■ Task item
Output the lines of the records from the one containing "Task: Select the Week 4 tab" through the last, both ends included. Leave pictures out.

(Stored data entries)
§
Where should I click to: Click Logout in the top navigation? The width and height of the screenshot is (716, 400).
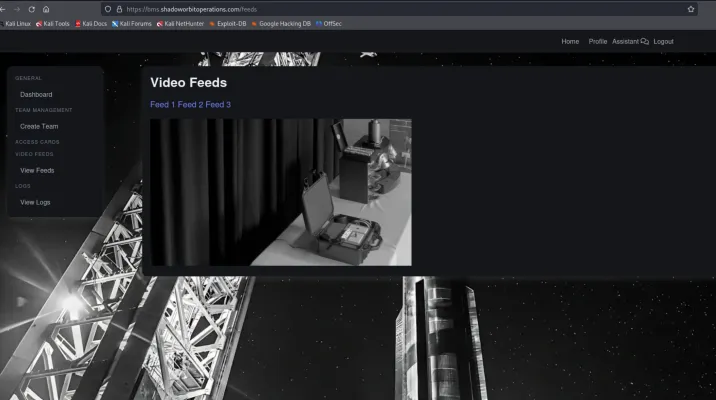[663, 42]
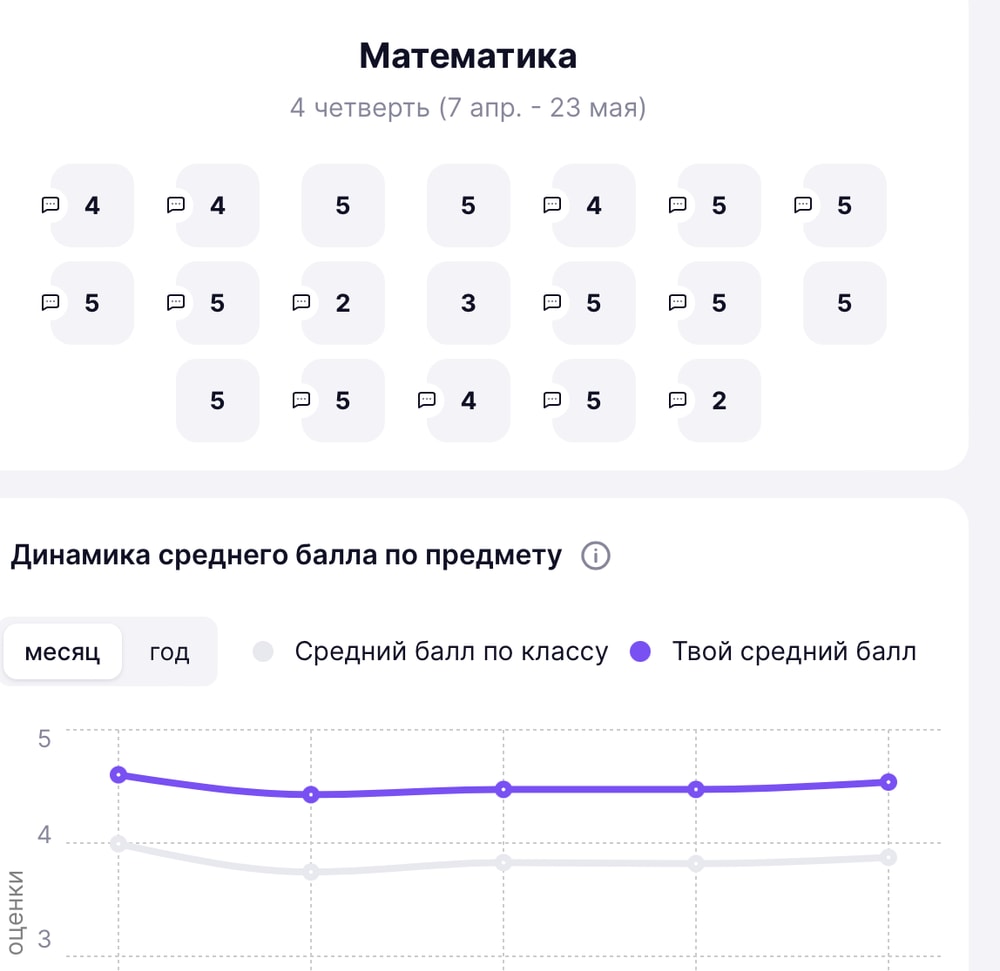Select last grade 5 tile in the second row
Image resolution: width=1000 pixels, height=971 pixels.
844,303
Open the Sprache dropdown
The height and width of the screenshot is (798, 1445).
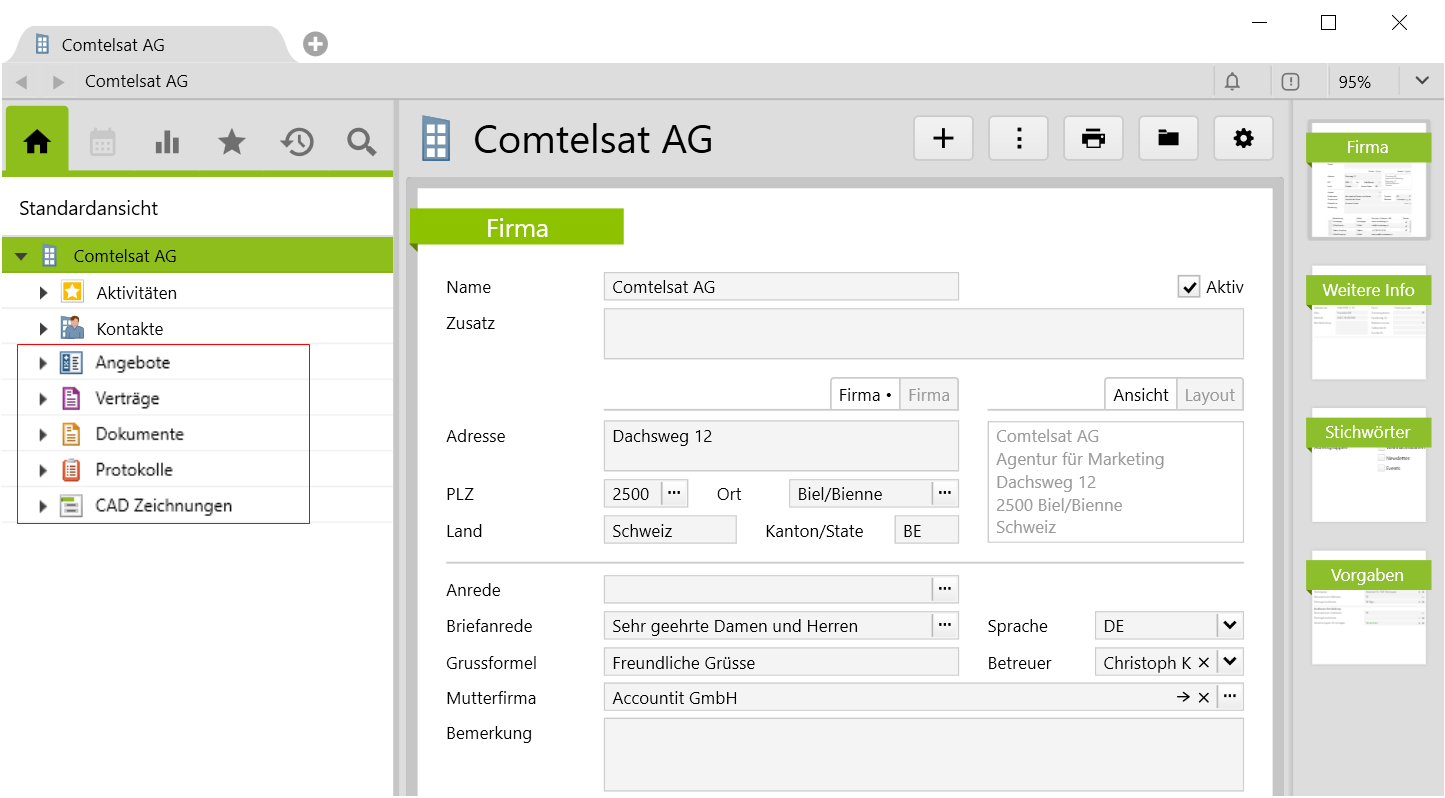1229,626
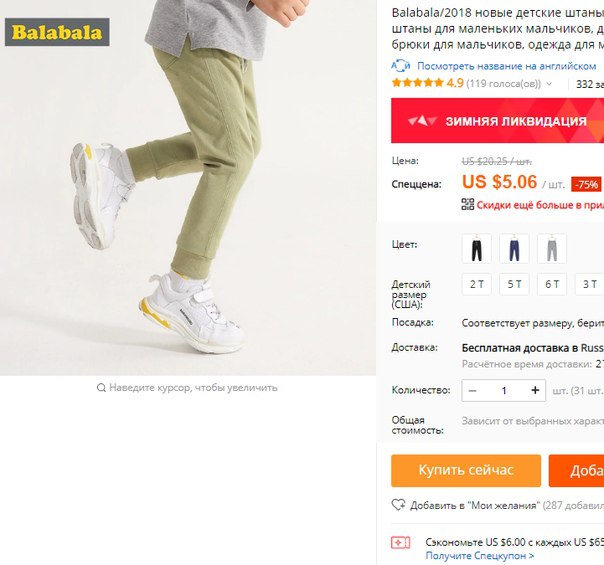Decrease the quantity with the minus button
604x565 pixels.
[x=473, y=391]
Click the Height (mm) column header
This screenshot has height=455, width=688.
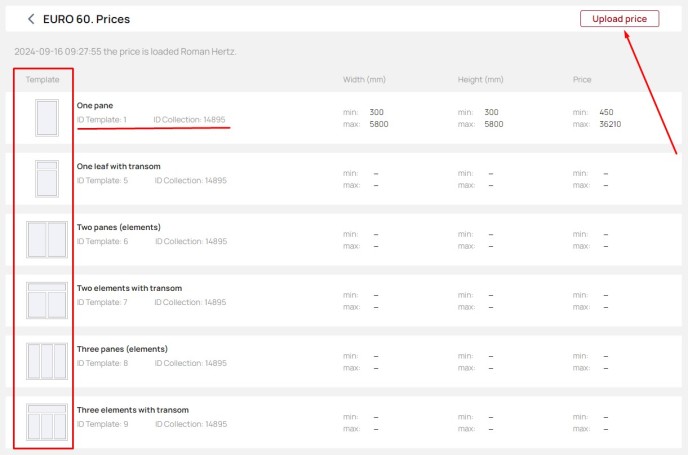480,79
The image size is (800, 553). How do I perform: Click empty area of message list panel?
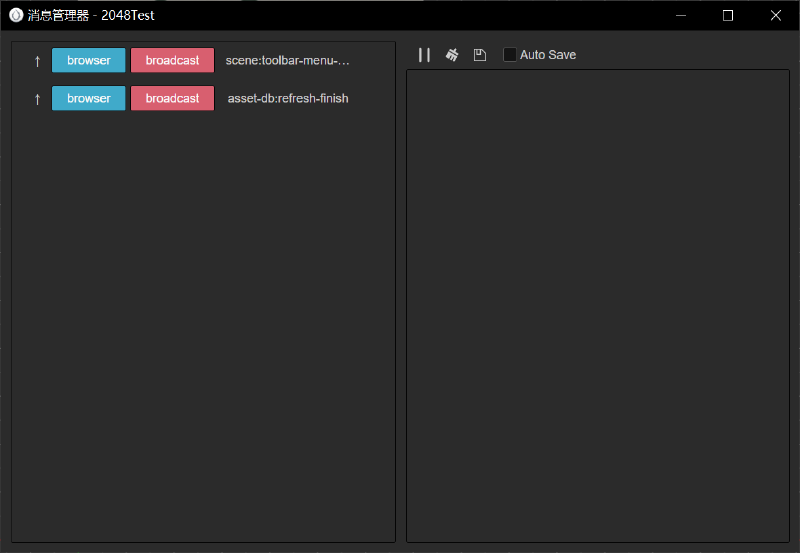(203, 326)
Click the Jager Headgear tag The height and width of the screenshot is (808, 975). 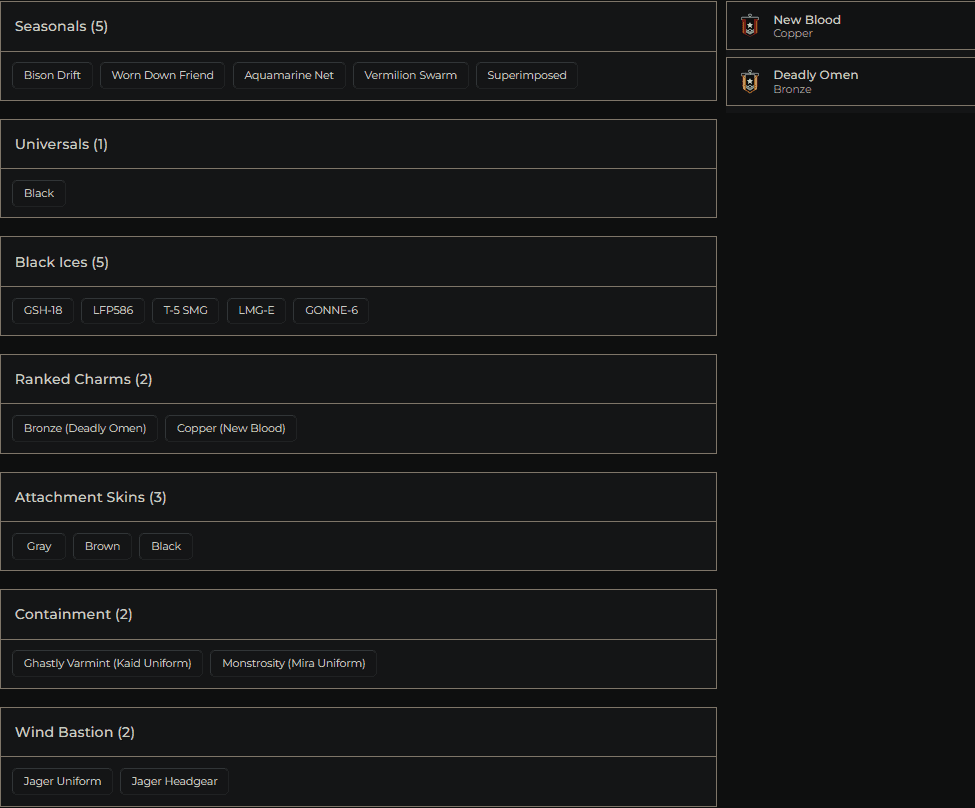[174, 782]
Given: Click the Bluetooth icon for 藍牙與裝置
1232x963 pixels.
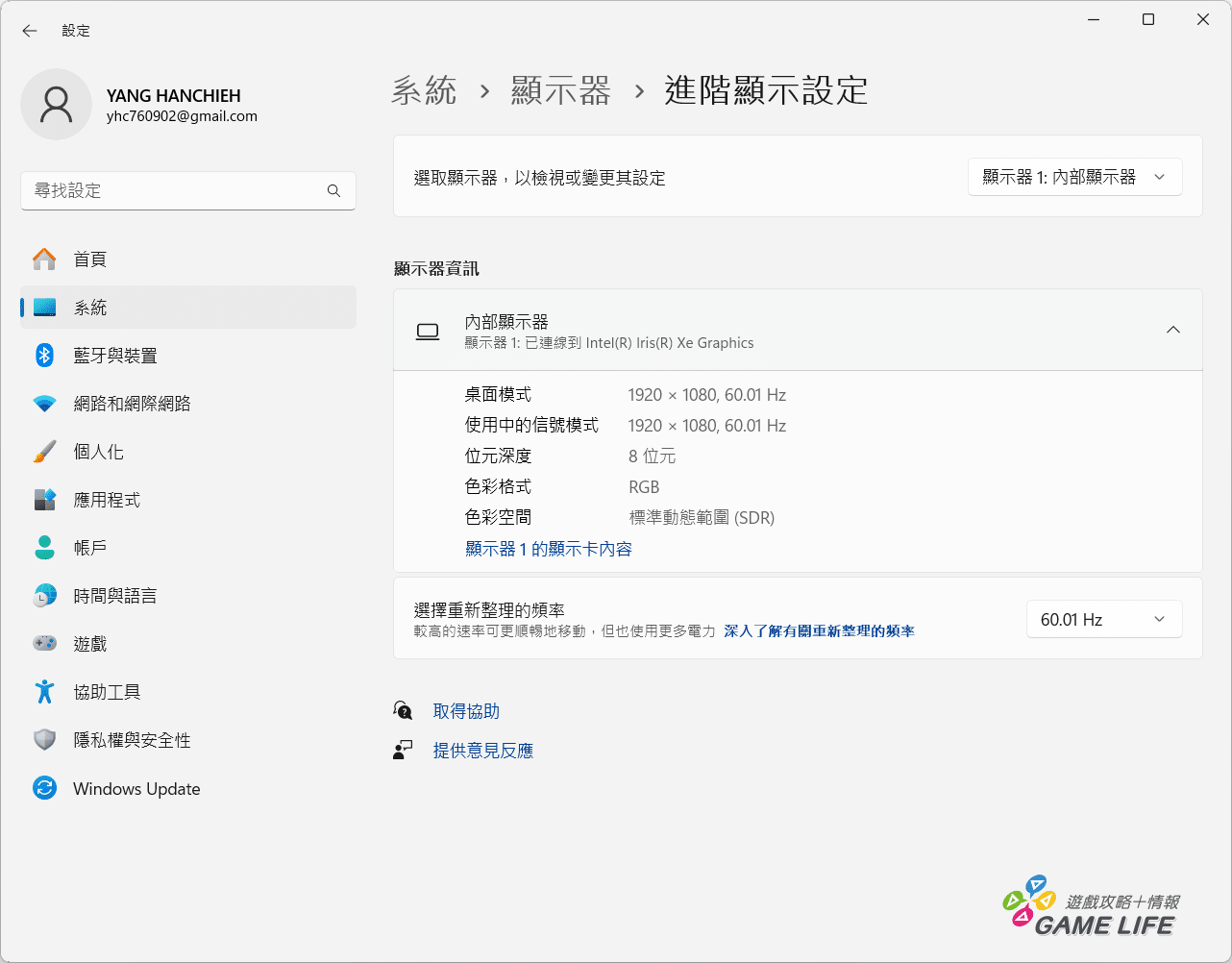Looking at the screenshot, I should [x=44, y=356].
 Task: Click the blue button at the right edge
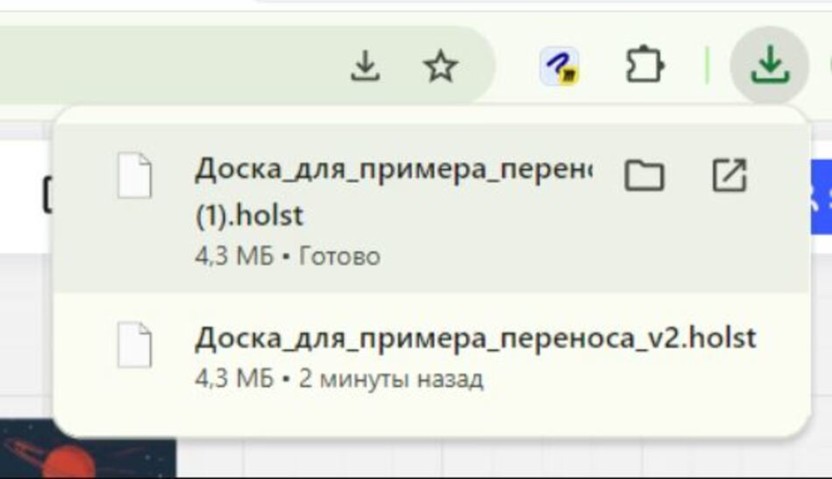(820, 197)
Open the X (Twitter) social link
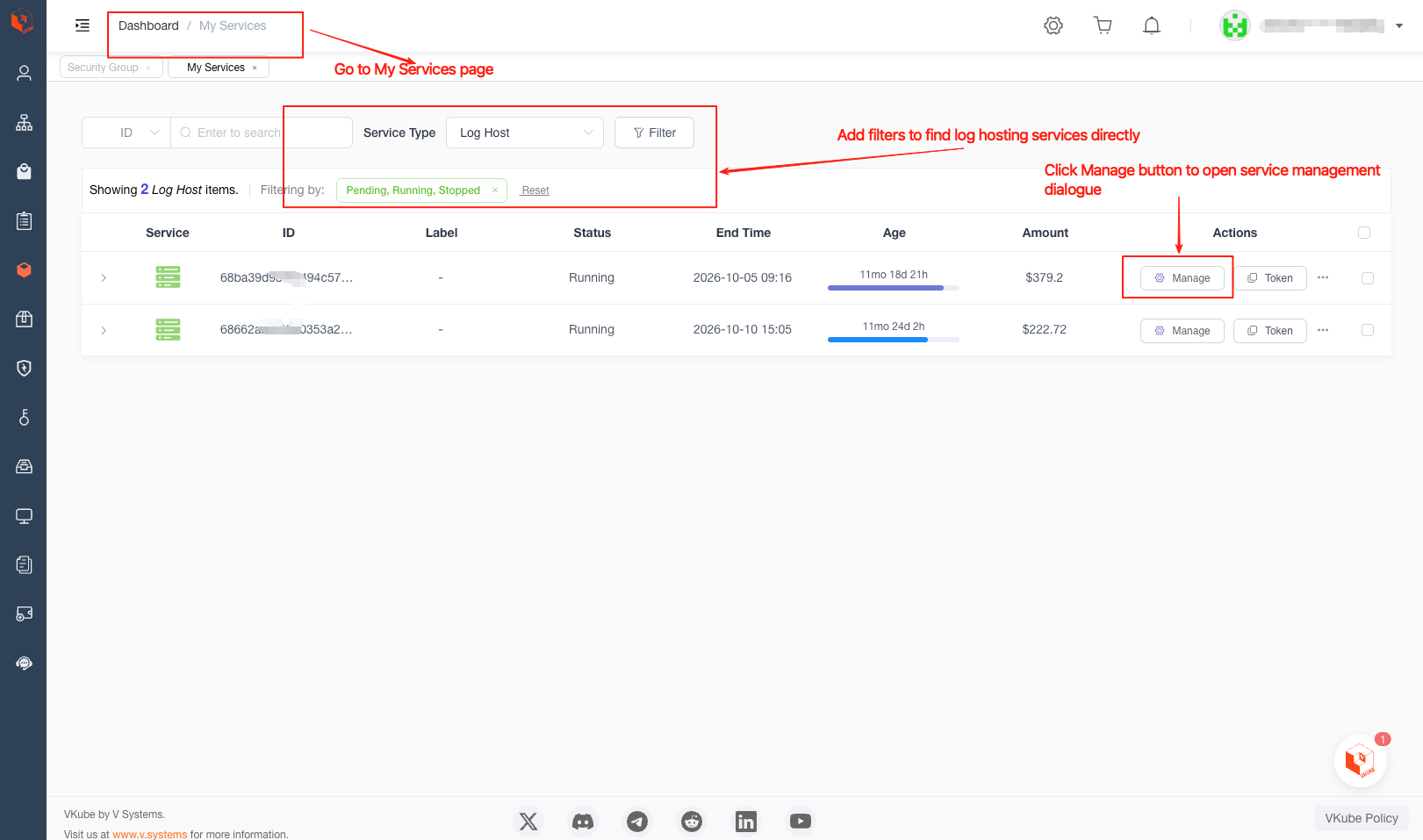Screen dimensions: 1423x840 (x=528, y=821)
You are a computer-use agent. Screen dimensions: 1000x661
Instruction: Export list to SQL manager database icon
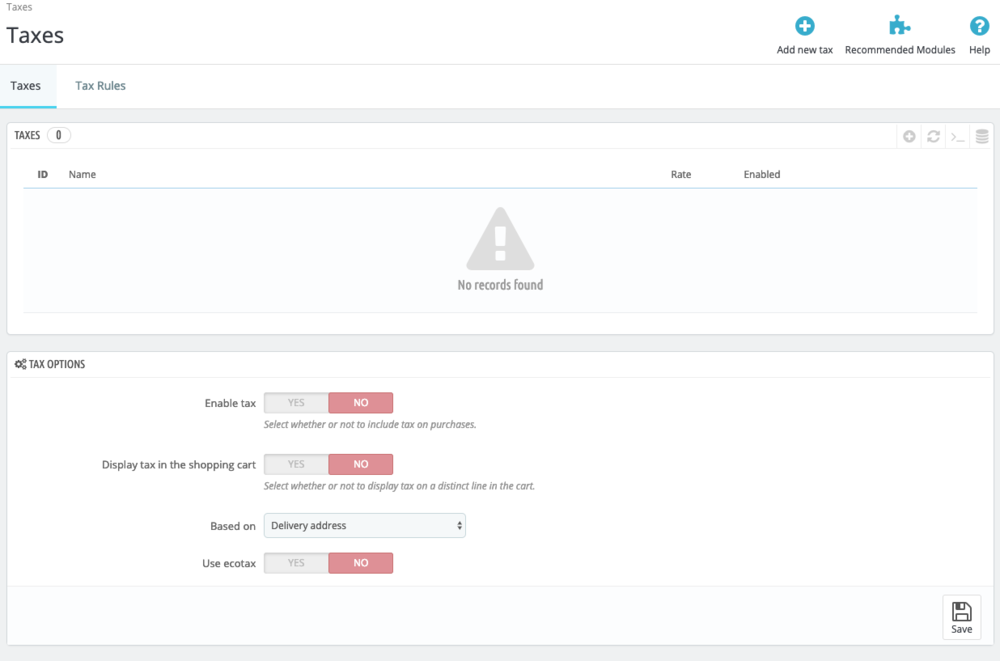pyautogui.click(x=981, y=136)
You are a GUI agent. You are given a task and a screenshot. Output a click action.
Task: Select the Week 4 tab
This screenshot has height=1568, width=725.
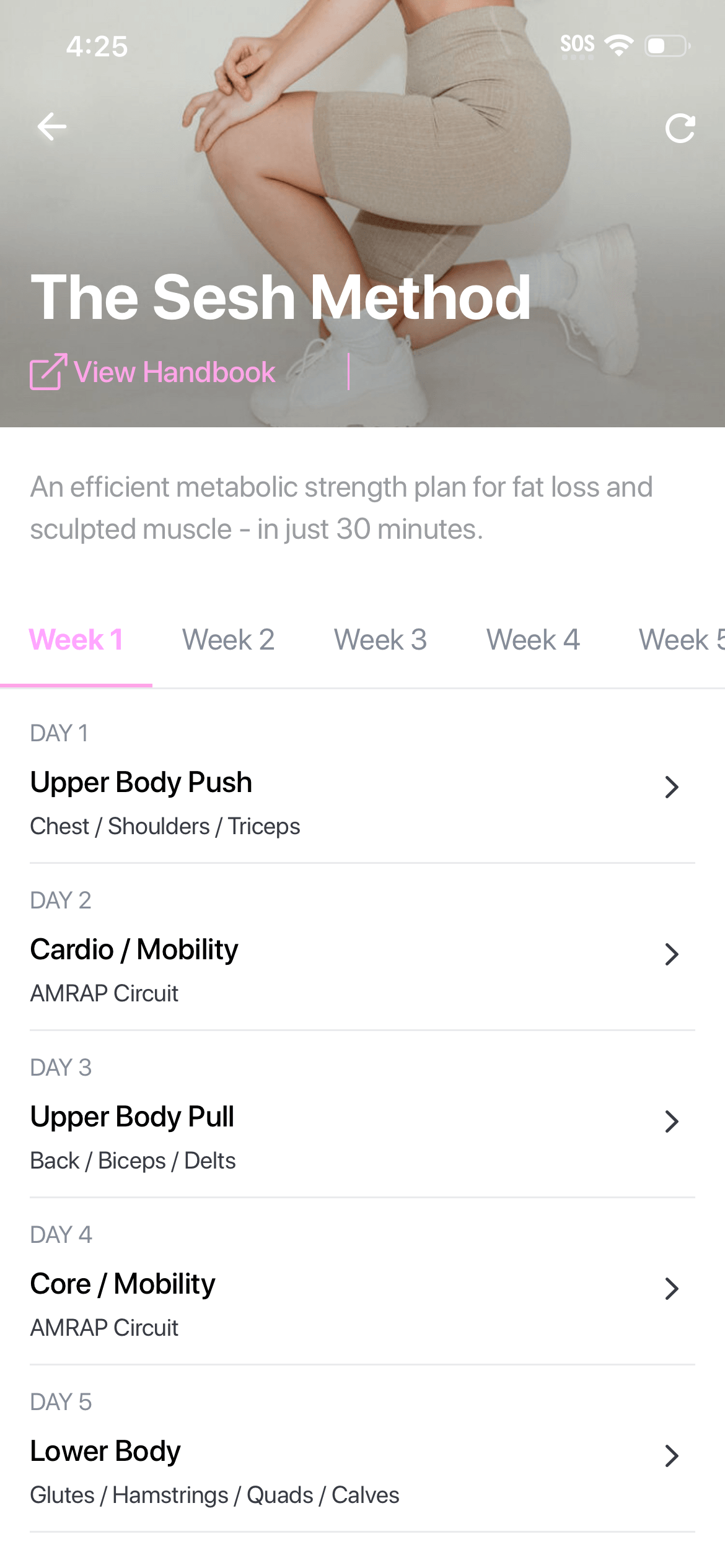pyautogui.click(x=533, y=640)
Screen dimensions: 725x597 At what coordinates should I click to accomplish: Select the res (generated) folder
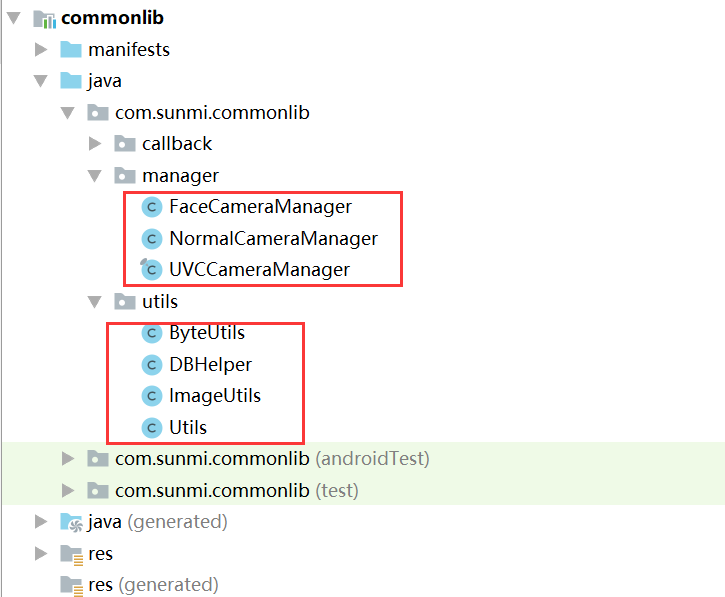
§
■ Answer for the task
Task: Select the Week 4 tab
This screenshot has height=1568, width=725.
pyautogui.click(x=533, y=640)
Screen dimensions: 725x597 At what coordinates should I click to accomplish: Select the res (generated) folder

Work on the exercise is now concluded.